━━━ Listed entries ━━━

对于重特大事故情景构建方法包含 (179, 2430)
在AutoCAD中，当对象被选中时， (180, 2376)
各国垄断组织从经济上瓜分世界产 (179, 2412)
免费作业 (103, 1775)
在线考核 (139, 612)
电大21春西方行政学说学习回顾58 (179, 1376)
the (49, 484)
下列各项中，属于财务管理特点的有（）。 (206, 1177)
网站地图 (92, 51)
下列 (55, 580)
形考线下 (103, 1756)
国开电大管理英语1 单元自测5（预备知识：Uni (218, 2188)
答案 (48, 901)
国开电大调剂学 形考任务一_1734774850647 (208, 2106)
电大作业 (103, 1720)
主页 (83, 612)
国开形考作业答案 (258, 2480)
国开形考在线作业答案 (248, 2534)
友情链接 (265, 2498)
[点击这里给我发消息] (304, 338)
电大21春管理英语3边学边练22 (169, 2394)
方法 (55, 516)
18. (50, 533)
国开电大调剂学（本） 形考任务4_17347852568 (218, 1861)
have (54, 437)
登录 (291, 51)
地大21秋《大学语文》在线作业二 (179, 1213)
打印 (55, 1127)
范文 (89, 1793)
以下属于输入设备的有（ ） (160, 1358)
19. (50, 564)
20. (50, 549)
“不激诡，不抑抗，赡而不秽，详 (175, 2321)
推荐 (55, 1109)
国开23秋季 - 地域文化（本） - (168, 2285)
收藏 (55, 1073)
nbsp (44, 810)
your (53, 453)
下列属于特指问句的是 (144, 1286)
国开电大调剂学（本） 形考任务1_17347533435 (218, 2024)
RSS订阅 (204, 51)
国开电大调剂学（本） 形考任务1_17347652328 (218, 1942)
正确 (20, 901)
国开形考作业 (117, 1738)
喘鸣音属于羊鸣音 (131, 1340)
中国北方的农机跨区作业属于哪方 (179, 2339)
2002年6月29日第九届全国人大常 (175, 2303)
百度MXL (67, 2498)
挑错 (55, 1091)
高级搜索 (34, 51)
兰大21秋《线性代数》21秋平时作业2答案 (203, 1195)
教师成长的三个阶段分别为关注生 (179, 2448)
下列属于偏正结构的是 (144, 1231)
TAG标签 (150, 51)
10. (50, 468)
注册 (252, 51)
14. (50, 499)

━━━
━━━ Listed entries ━━━

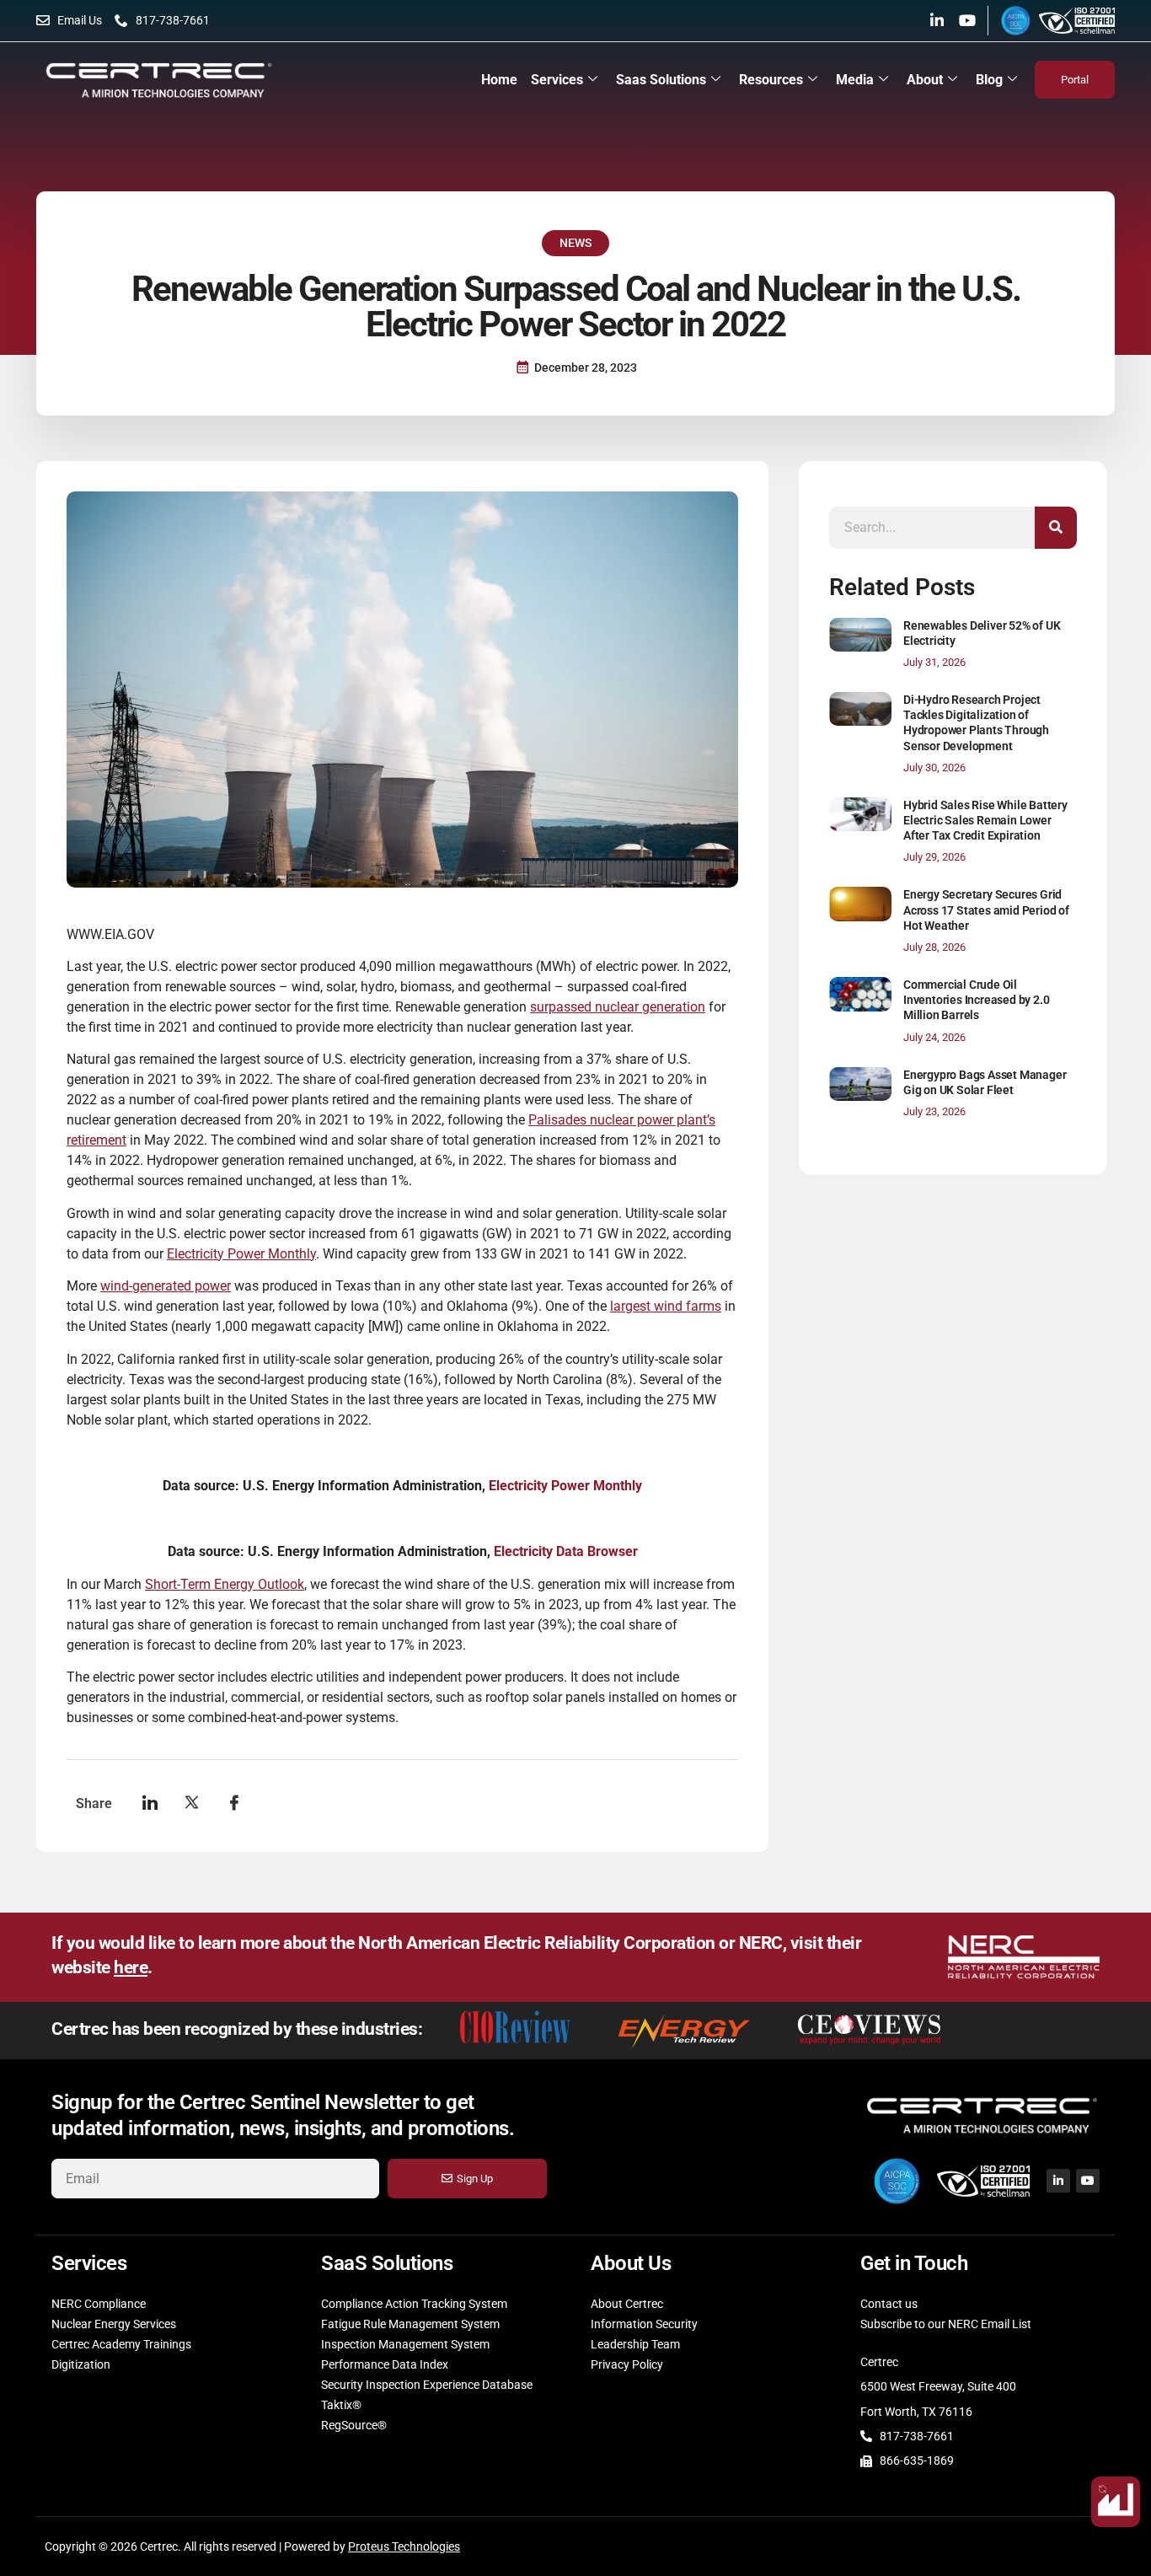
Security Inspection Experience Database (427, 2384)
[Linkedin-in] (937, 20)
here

━━━

What the task requires –
All lines in the data above from the one with "国开形考作业 (117, 1738)" through the one with "14. (50, 499)" must be repeated exactly, and no others.

Written response –
国开形考作业 (117, 1738)
喘鸣音属于羊鸣音 (131, 1340)
中国北方的农机跨区作业属于哪方 (179, 2339)
2002年6月29日第九届全国人大常 (175, 2303)
百度MXL (67, 2498)
挑错 (55, 1091)
高级搜索 (34, 51)
兰大21秋《线性代数》21秋平时作业2答案 (203, 1195)
教师成长的三个阶段分别为关注生 (179, 2448)
下列属于偏正结构的是 (144, 1231)
TAG标签 (150, 51)
10. (50, 468)
注册 (252, 51)
14. (50, 499)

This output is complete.